In a letter addressed to Congressional leaders on Tuesday, Obama again reached out to Republicans by identifying four specific areas he'd like to seek agreement with Republicans, including establishing "health courts" to resolve medical malpractice claims and encouraging the use of Health Savings Accounts that get favorable tax treatment.

However, these efforts gained no plaudits from Republicans, who insist on a start-from-scratch approach.

Up-or-down vote

"I believe the United States Congress owes the American people a final vote on healthcare reform," said Obama.

"It deserves the same kind of up-or-down vote that was cast on welfare reform, the Children's Health Insurance Program, COBRA health coverage for the unemployed, and both Bush tax cuts -- all of which had to pass Congress with nothing more than a simple majority."

Without directly mentioning the word "reconciliation," Obama was suggesting that the Democratic controlled chambers would use this legislative maneuver, which only needs a simple majority in the Senate, to keep Republicans from talking the bill to death by filibuster.

Obama said he has asked leaders in both Houses of Congress to " finish their work and schedule a vote in the next few weeks," and he is to "do everything" in his power to make the case for reform.

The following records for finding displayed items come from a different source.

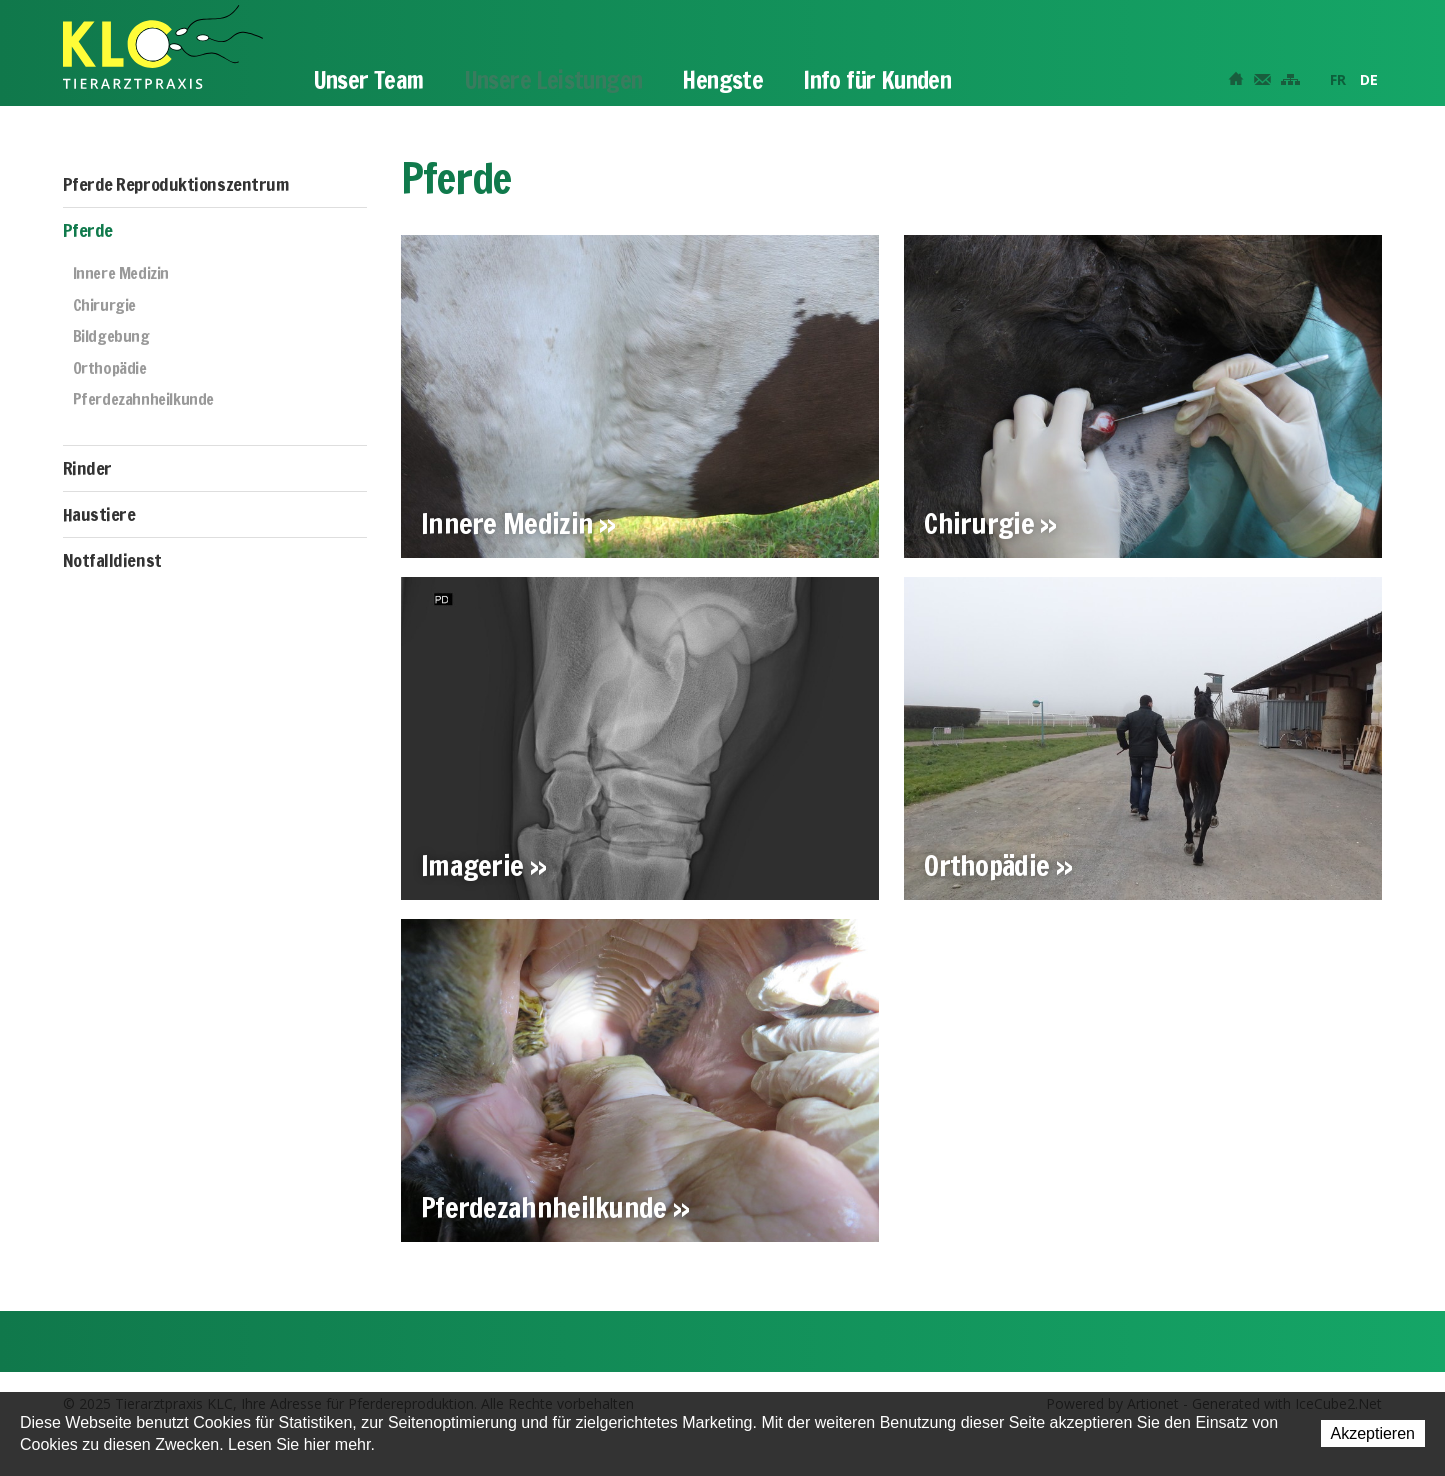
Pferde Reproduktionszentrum (176, 184)
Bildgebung (111, 337)
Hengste (722, 80)
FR (1338, 79)
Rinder (87, 468)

White House spokesman Robert Gibbs made it more explicit after the president's speech.

"This has been laid out in a way that provides us the maximum flexibility to get done," he said when referring to the use of reconciliation.

Republicans' anger

Republicans made a counterattack immediately after Obama's speech.

House Republican Leader John Boehner dismissed Obama's renewed proposal as "sprinkling a few sensible Republican proposals onto a fundamentally-flawed 2,000-page bill."

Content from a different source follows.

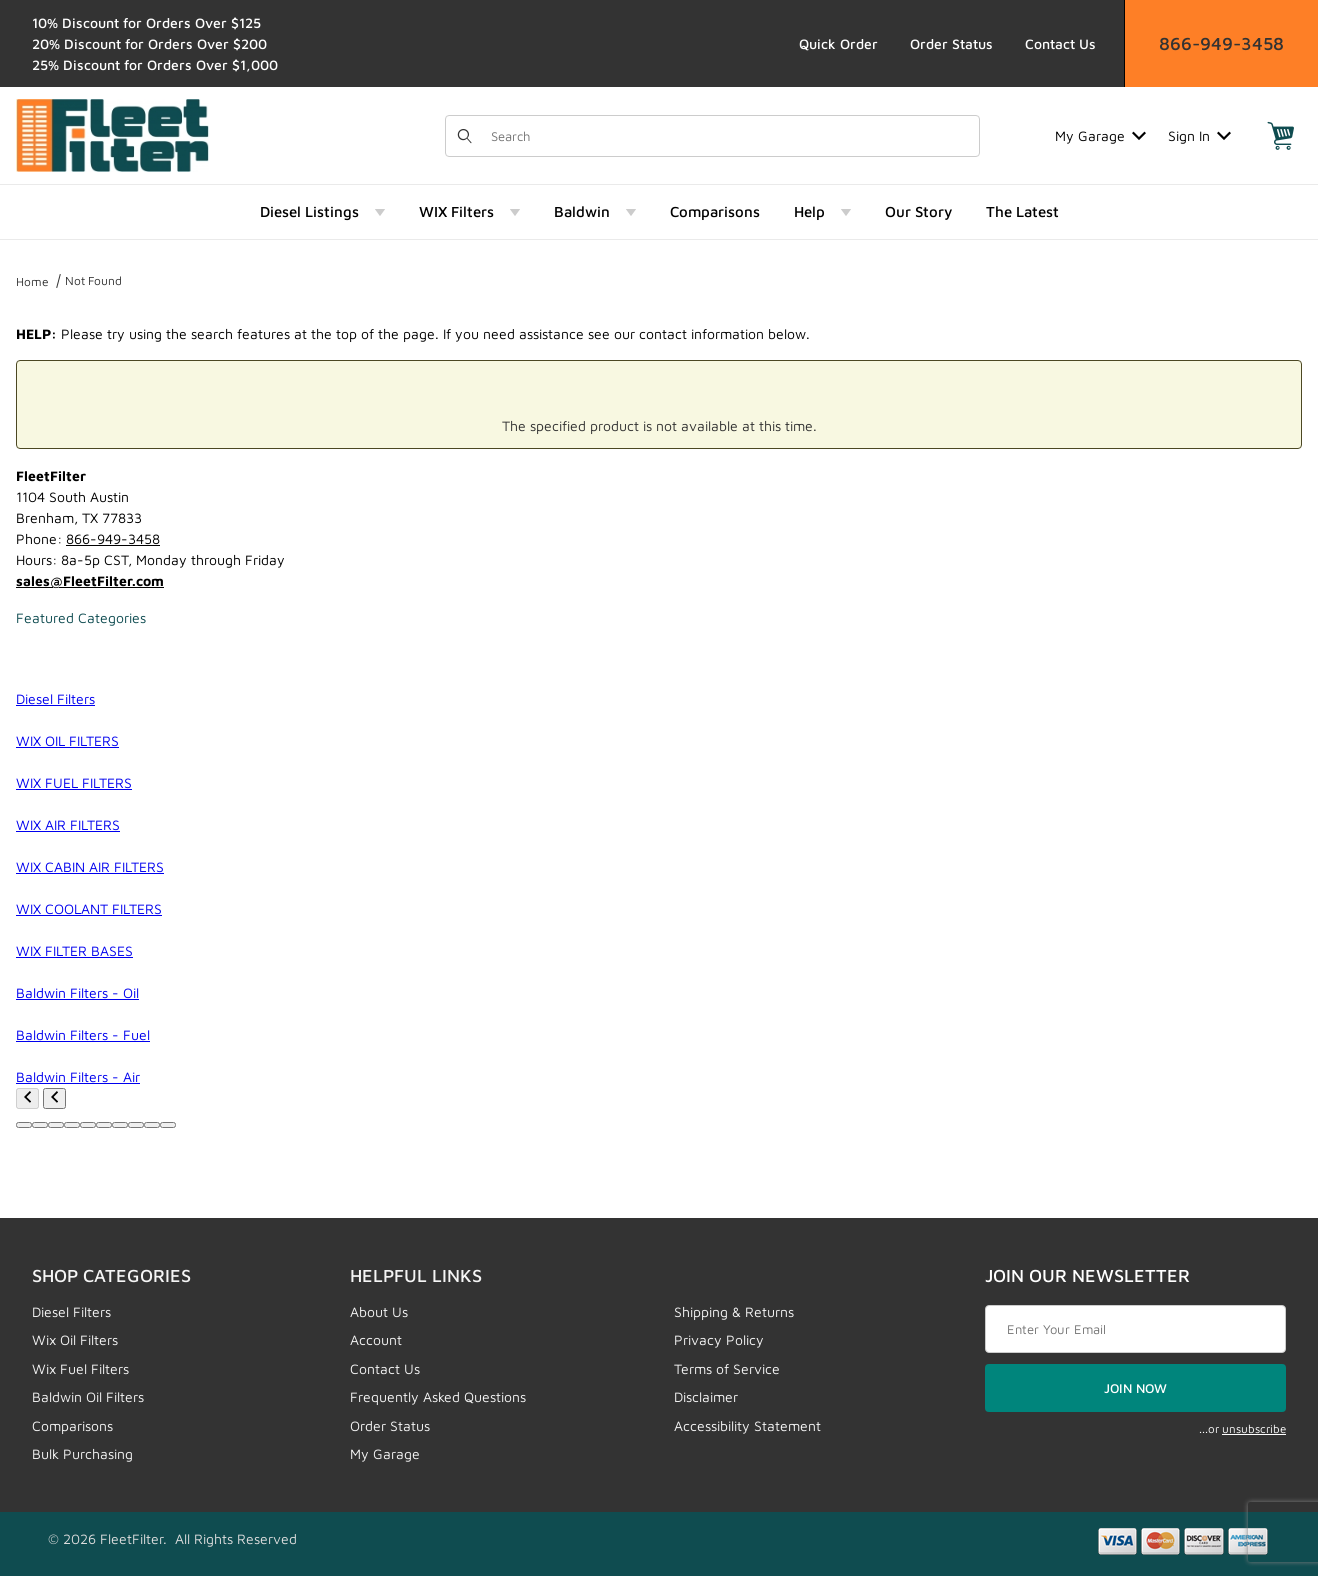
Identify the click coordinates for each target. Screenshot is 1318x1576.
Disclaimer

"Americans do not want a trillion-dollar government takeover of health care stuffed with tax hikes, Medicare cuts, and giveaways to Washington special interests," he added.

Appearing to have known this hitting back, Obama in his speech rejected the idea of government's takeover of healthcare.

"There are some who have suggested scrapping our system of private insurance and replacing it with government-run health care. Though many other countries have such a system, in America it would be neither practical nor realistic," he said.

Republican Senator John Cornyn also made his point against Democrats' approach. "The American people have made it abundantly clear that they do not want a job-killing, one-size-fits-all, 2.3 trillion dollars, Washington takeover of our health care system," Cornyn said in a statement.